(EXTRACTED MATERIAL begins)
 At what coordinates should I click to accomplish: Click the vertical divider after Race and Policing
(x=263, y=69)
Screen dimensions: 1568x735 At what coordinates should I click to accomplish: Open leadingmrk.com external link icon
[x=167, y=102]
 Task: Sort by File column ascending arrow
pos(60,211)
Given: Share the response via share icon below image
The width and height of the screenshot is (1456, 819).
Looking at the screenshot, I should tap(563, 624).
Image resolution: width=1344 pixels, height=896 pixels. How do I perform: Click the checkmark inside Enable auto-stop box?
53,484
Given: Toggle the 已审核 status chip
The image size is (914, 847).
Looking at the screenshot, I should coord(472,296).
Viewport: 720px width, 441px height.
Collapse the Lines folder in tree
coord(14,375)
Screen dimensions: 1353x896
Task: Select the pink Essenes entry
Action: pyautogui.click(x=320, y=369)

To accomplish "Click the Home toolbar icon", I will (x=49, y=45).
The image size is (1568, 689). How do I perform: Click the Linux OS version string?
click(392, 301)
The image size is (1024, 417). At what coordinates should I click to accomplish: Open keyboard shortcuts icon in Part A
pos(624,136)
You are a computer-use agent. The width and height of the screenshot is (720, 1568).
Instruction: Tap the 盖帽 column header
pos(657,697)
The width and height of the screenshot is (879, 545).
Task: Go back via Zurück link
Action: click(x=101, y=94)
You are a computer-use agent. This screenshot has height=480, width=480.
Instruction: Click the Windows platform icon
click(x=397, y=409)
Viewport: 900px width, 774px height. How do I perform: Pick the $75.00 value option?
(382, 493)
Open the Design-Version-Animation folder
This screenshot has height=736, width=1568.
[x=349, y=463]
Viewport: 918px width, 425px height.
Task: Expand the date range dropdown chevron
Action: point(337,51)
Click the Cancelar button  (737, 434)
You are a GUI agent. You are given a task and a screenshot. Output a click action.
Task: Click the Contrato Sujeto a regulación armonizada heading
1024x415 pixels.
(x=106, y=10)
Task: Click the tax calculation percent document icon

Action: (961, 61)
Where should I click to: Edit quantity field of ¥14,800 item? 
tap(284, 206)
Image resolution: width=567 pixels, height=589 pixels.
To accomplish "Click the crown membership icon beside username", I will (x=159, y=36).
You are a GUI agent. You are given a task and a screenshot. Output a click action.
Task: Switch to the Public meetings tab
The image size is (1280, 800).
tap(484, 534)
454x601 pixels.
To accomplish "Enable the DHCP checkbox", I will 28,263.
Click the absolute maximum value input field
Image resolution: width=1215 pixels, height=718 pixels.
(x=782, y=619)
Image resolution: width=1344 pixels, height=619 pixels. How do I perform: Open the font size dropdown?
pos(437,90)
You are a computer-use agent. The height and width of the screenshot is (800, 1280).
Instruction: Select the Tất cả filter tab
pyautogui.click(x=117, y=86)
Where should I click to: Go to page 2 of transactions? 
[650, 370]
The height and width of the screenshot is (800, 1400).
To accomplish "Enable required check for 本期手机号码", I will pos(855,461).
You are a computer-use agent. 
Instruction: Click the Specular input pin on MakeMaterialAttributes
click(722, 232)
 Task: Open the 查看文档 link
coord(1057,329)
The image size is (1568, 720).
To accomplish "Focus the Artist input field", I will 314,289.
(EXTRACTED MATERIAL ends)
■ TASK DESCRIPTION
Set down every record once more, exactly as written.

■ REPLY
 At what coordinates should I click to accomplish: Click the vertical divider after Race and Policing
(x=263, y=69)
Screen dimensions: 1568x735 At what coordinates should I click to accomplish: Open leadingmrk.com external link icon
[x=167, y=102]
 Task: Sort by File column ascending arrow
pos(60,211)
Given: Share the response via share icon below image
The width and height of the screenshot is (1456, 819).
Looking at the screenshot, I should tap(563, 624).
Image resolution: width=1344 pixels, height=896 pixels. How do I perform: Click the checkmark inside Enable auto-stop box?
53,484
Given: Toggle the 已审核 status chip
The image size is (914, 847).
Looking at the screenshot, I should coord(472,296).
Viewport: 720px width, 441px height.
Collapse the Lines folder in tree
coord(14,375)
Screen dimensions: 1353x896
Task: Select the pink Essenes entry
Action: pyautogui.click(x=320, y=369)

To accomplish "Click the Home toolbar icon", I will (x=49, y=45).
The image size is (1568, 689). How do I perform: Click the Linux OS version string?
click(392, 301)
The image size is (1024, 417). At what coordinates should I click to accomplish: Open keyboard shortcuts icon in Part A
pos(624,136)
You are a computer-use agent. The width and height of the screenshot is (720, 1568).
Instruction: Tap the 盖帽 column header
pos(657,697)
The width and height of the screenshot is (879, 545).
Task: Go back via Zurück link
Action: click(x=101, y=94)
You are a computer-use agent. This screenshot has height=480, width=480.
Instruction: Click the Windows platform icon
click(x=397, y=409)
Viewport: 900px width, 774px height. How do I perform: Pick the $75.00 value option?
(382, 493)
Open the Design-Version-Animation folder
This screenshot has height=736, width=1568.
[x=349, y=463]
Viewport: 918px width, 425px height.
Task: Expand the date range dropdown chevron
Action: point(337,51)
Click the Cancelar button  (737, 434)
You are a GUI agent. You are given a task and a screenshot. Output a click action.
Task: Click the Contrato Sujeto a regulación armonizada heading
1024x415 pixels.
(x=106, y=10)
Task: Click the tax calculation percent document icon

Action: (961, 61)
Where should I click to: Edit quantity field of ¥14,800 item? 
tap(284, 206)
Image resolution: width=567 pixels, height=589 pixels.
To accomplish "Click the crown membership icon beside username", I will (x=159, y=36).
You are a GUI agent. You are given a task and a screenshot. Output a click action.
Task: Switch to the Public meetings tab
The image size is (1280, 800).
tap(484, 534)
454x601 pixels.
To accomplish "Enable the DHCP checkbox", I will 28,263.
Click the absolute maximum value input field
Image resolution: width=1215 pixels, height=718 pixels.
(x=782, y=619)
Image resolution: width=1344 pixels, height=619 pixels. How do I perform: Open the font size dropdown?
pos(437,90)
You are a computer-use agent. The height and width of the screenshot is (800, 1280).
Instruction: Select the Tất cả filter tab
pyautogui.click(x=117, y=86)
Where should I click to: Go to page 2 of transactions? 
[650, 370]
The height and width of the screenshot is (800, 1400).
To accomplish "Enable required check for 本期手机号码", I will pos(855,461).
You are a computer-use agent. 
Instruction: Click the Specular input pin on MakeMaterialAttributes
click(722, 232)
 Task: Open the 查看文档 link
coord(1057,329)
The image size is (1568, 720).
To accomplish "Focus the Artist input field", I will 314,289.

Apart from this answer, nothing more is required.